- What the exercise asks: Give back only the lines in the records below from the one with "Image resolution: width=672, height=2576." to the one with "유전자 지식 가이드 (347, 1331)", both inclusive, word for word.

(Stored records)
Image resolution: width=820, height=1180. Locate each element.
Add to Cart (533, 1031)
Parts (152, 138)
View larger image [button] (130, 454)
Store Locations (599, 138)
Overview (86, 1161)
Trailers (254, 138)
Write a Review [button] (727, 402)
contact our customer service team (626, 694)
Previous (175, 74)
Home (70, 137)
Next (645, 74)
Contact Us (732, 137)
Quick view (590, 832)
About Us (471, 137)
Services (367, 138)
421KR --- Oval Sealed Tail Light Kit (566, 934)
--
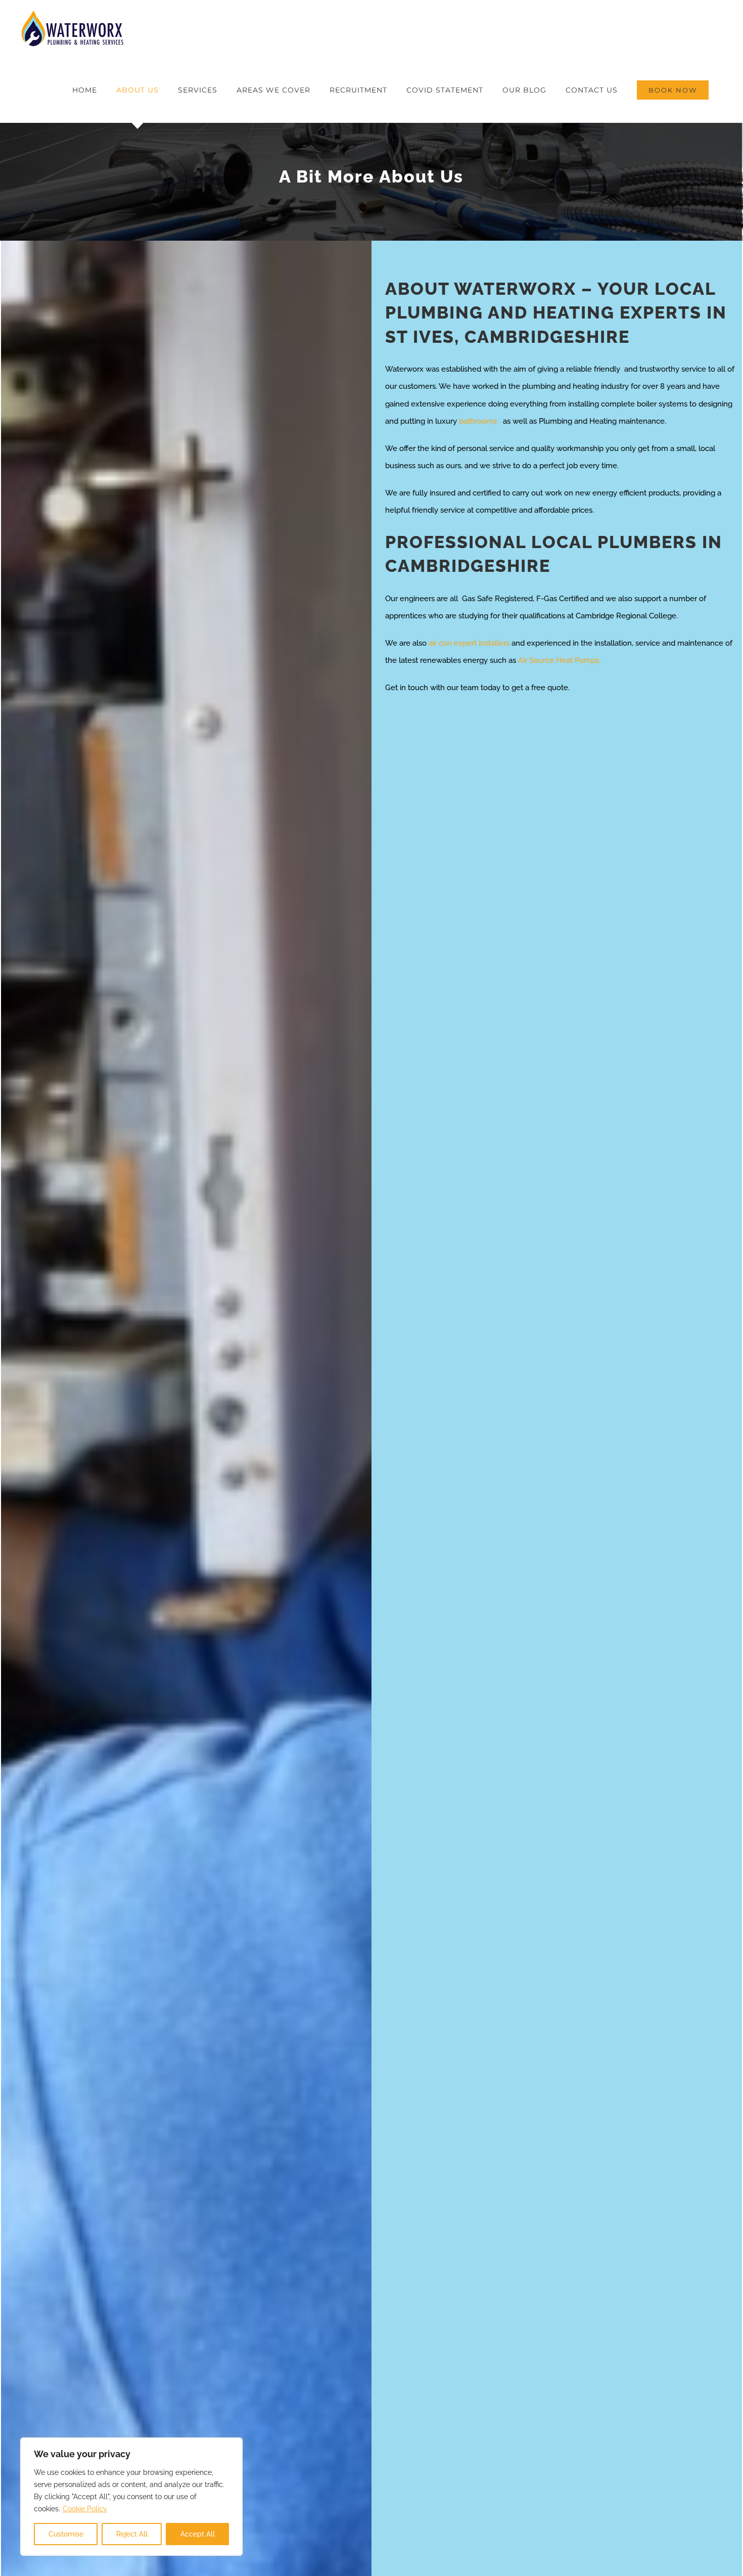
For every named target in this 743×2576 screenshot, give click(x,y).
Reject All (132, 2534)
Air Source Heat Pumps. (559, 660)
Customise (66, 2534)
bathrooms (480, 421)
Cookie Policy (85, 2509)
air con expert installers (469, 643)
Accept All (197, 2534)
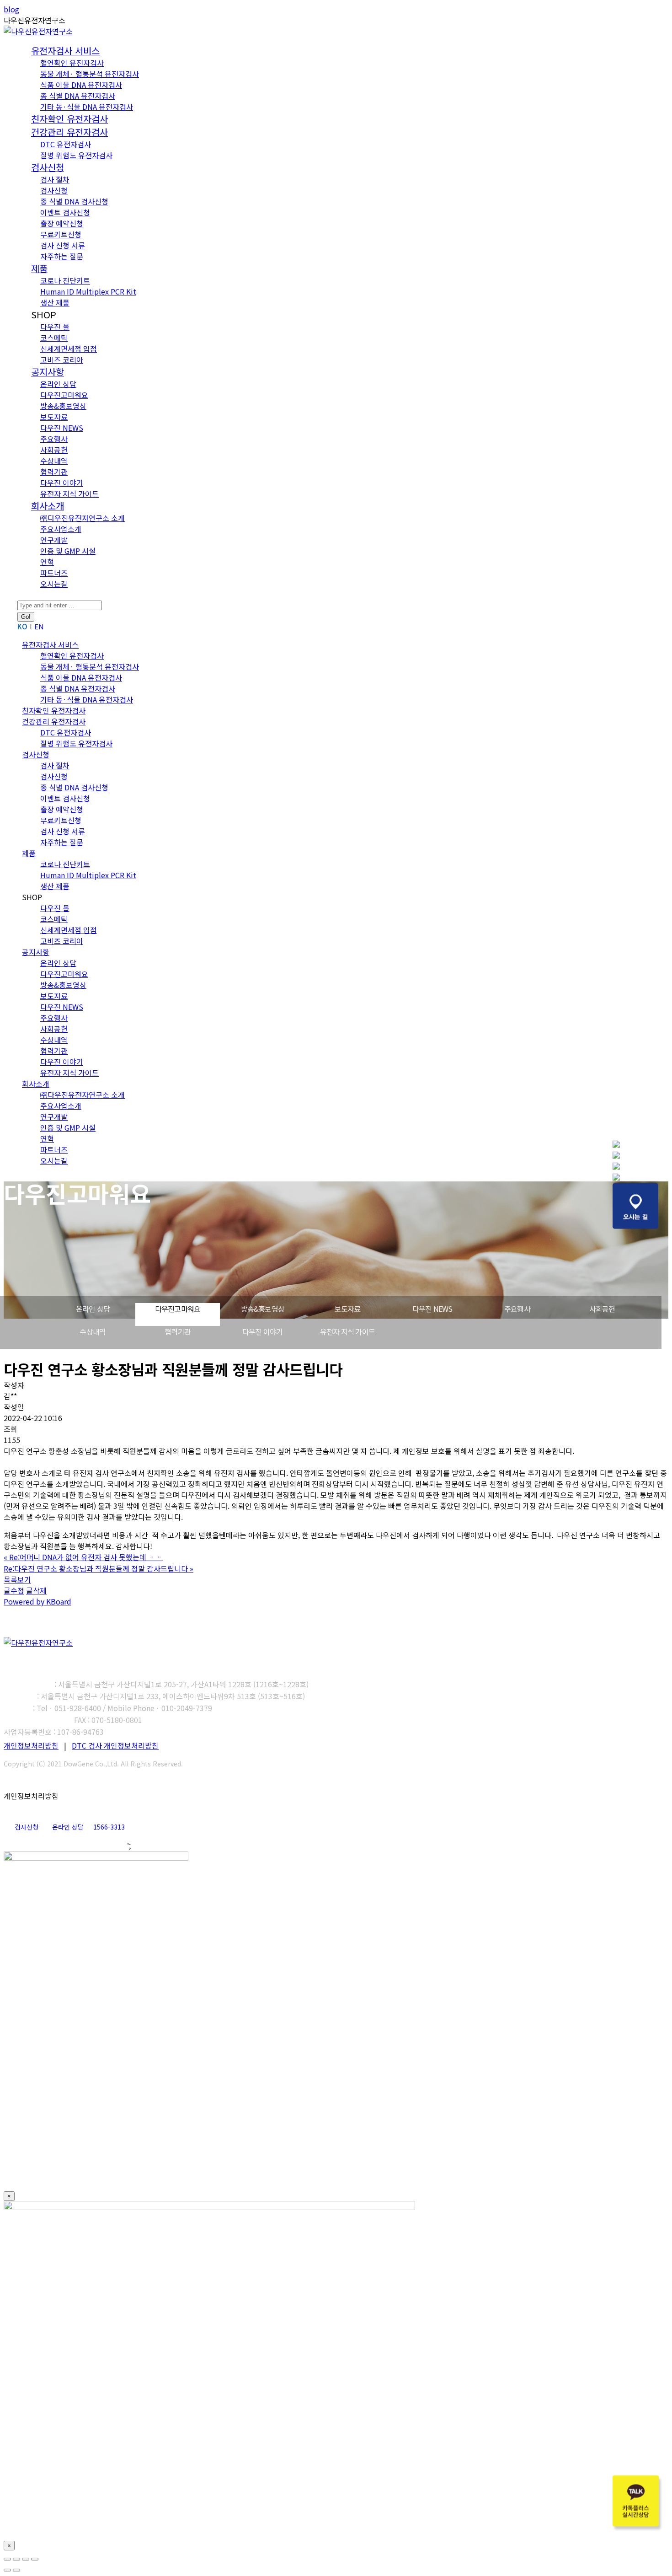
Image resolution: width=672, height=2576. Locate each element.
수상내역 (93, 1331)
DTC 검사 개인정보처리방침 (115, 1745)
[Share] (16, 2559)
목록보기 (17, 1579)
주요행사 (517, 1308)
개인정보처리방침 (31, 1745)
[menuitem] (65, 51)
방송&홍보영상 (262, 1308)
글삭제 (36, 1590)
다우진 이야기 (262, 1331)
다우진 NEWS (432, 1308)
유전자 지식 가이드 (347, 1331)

- Response to this task:
Image resolution: width=672, height=2576. Locate each element.
수상내역 (93, 1331)
DTC 검사 개인정보처리방침 (115, 1745)
[Share] (16, 2559)
목록보기 (17, 1579)
주요행사 (517, 1308)
개인정보처리방침 (31, 1745)
[menuitem] (65, 51)
방송&홍보영상 (262, 1308)
글삭제 (36, 1590)
다우진 이야기 (262, 1331)
다우진 NEWS (432, 1308)
유전자 지식 가이드 (347, 1331)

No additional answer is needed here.